Success for fox hunting ban in Luxembourg

In 2015, Luxembourg excluded the fox from their list of game species. The local hunting association predicted highly increasing fox populations and a rise in the transmission of game diseases. However, none of their predictions came true – the infection reate of the so-called fox tapeworm even decreased since the hunting ban is in place.

What hunting does to fox populations

In the same period, the German province of Saarland, which has the same size as Luxembourg, shot around 12 000 red foxes. The hunting, however, did not have significant impacts on the overall fox population number of the region. In Luxembourg as well as in Saarland the populations sizes are approximately the same as they were four years ago. This underlines the findings of several scientific studies which prove that intensive hunting does not reduce the population numbers of foxes in the medium-term. Foxes react to intense hunting with higher numbers of offspring. Fox territories which have been shot empty are occupied again by immigrating individuals from neighbouring territories.

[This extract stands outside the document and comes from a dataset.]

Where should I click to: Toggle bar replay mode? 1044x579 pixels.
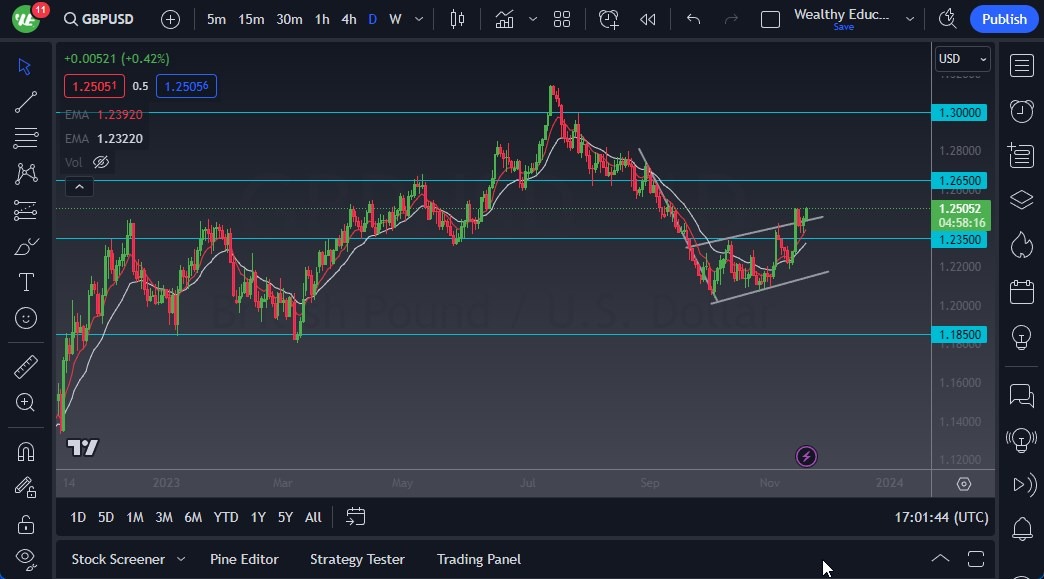coord(647,18)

The department of nature and forestry management of Luxembourg did not identify any problems arising from the hunting ban on foxes. There are no sings for an increase of the fox population or a rise in foxes infected with the so-called fox tapeworm (Echinococcus multilocularis). On the contrary, the percantage of infected animals decreased since the implementation of the hunting ban. In 2014, when foxes were still hunted, around 40% of the country’s population were infected. In 2017 only 25% of Luxembourg’s foxes had the fox tapeworm.

No arguments left supporting the fox hunt

The situation in Luxembourg proves that there are no sound arguments supporting the fox hunt. The German “Aktionsbündis Fuchs” recently published a short summery taking a closer look on often used arguments to advocate for the fox hunt. Their explanations go in line with what the situation in Luxembourg shows. This was also confirmed by the administrative court of Luxembourg, who rejected the request of the country’s hunting association to stop the hunting ban. The Green party of Luxembourg (Dei Greng) as well as the country’s state secretary for sustainable development and infrastructure, Claude Turmes, announced to stick with the hunting ban no matter what. The scientific data and present results of the hunting ban on foxes clearly speak for its continuation.

Hunting and Wilderness are not compatible

Hunting is not allowed in Wilderness. As this case of Luxembourg and the province of Saarland proves, hunting changes the behaviour of animals, mostly in negative ways. Wilderness should be a place where wild animals find refuge, where they can strive and evolve without any pressure of being shot. Unfortunately, animals like foxes, deer or ibex, are frequently shot even within protected areas. Often with the justification of disease control or to enable forest re-juvination.

Particularly predators have important far-reaching effects on an ecosystem. Wolves and foxes are often called the doctors of the forest as they preferably prey on sick and old animals. This increases the overall health of, for example, deer populations. Several cases, such as the famous Calanda wolf pack, underline the positive effects of predators on an ecosystem. In the absence of natural predators, hunters are supposed to step in this role. In reality, however, it is often the deer with the largest antlers that is hunted, not the sickly or old ones.